When Saccharomyces cerevisiae CBS 8066 was grown under maltose limitation, two enzymes specific for maltose utilization were present: a maltose carrier, and the maltose‐hydrolysing α‐glucosidase. The role of these two enzymes in the physiology of S. cerevisiae was investigated in a comparative study in which Candida utilis CBS 621 was used as a reference organism. Maltose pulses to a maltose‐limited chemostat culture of S. cerevisiae resulted in ‘substrate‐accelerated death’. This was evident from: (1) enhanced protein release from cells: (2) excretion of glucose into the medium; (3) decreased viability. These effects were specific with respect to both substrate and organism: pulses of glucose to maltose‐limited cultures of S. cerevisiae did not result in cell death, neither did maltose pulses to maltose‐limited cultures of C. utilis.
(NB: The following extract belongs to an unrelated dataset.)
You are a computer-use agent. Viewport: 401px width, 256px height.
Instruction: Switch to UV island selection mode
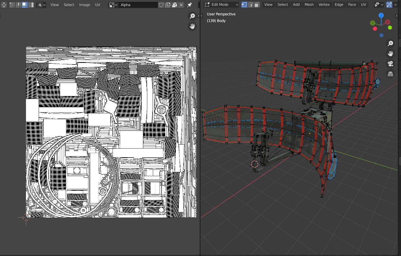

The maltose‐accelerated death of S. cerevisiae is most likely explained in terms of an uncontrolled uptake of maltose into the cell, resulting in an osmotic burst. Our results also provide evidence that the aerobic alcoholic fermentation that occurs after pulsing sugars to sugar‐limited cultures of S. cerevisiae (short‐term Crabtree effect) cannot solely be explained in terms of the mechanism of sugar transport. Both glucose and maltose pulses to maltose‐limited cultures triggered aerobic alcohol formation. However, glucose transport by S. cerevisiae occurs via facilitated diffusion, whereas maltose entry into this yeast is mediated by a maltose/proton symport system.